Supplied data.
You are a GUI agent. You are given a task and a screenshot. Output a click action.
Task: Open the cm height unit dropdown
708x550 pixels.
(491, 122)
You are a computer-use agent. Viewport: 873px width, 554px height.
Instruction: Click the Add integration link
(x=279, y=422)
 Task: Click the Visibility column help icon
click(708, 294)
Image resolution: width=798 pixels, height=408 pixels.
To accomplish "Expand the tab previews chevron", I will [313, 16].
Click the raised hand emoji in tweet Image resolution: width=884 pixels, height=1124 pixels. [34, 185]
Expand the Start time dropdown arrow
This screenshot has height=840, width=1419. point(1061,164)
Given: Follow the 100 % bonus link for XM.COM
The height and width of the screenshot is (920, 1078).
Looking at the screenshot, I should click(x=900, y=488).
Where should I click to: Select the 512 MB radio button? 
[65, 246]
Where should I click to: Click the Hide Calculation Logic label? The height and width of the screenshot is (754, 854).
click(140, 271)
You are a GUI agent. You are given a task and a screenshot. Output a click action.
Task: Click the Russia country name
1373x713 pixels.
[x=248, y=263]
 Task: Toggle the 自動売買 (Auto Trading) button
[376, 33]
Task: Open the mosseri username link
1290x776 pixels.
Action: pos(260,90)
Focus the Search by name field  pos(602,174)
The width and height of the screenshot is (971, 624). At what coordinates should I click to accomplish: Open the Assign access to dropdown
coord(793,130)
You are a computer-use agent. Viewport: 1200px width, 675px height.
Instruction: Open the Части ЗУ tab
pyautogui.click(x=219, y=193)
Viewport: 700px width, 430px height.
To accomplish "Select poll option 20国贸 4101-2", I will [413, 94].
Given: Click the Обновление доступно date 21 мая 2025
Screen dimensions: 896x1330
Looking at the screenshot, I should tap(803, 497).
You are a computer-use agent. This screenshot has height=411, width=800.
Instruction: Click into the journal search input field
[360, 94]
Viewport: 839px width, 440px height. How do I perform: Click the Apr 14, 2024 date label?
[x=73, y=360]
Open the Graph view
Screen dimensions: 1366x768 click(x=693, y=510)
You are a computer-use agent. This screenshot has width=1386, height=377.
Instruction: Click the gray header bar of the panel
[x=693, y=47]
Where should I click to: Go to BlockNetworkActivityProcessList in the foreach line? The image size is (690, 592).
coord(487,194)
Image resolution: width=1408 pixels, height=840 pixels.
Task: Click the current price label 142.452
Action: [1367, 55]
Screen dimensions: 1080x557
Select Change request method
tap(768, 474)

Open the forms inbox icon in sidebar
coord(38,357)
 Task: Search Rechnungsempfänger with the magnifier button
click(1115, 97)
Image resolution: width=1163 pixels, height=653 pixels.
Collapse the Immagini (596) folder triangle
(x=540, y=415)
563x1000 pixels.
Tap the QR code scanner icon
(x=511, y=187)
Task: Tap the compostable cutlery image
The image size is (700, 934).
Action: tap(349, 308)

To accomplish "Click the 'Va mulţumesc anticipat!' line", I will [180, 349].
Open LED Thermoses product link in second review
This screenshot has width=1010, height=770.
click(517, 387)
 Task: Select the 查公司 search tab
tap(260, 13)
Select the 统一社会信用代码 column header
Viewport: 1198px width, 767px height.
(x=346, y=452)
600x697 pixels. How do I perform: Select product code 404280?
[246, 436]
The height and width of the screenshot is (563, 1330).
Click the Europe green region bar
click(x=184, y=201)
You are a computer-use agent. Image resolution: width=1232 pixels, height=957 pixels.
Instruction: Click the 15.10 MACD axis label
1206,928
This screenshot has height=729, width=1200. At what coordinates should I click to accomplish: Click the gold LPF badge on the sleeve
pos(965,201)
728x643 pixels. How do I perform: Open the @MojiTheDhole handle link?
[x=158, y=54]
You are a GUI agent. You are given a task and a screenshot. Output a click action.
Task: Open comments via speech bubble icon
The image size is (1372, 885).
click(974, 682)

Exercise prompt. Look over the records above, and wherever a line contains the string "will", copy that line.

Reply to the task.
To accomplish "Expand the tab previews chevron", I will [313, 16].
To accomplish "Select poll option 20国贸 4101-2", I will [413, 94].
To accomplish "Click the 'Va mulţumesc anticipat!' line", I will [180, 349].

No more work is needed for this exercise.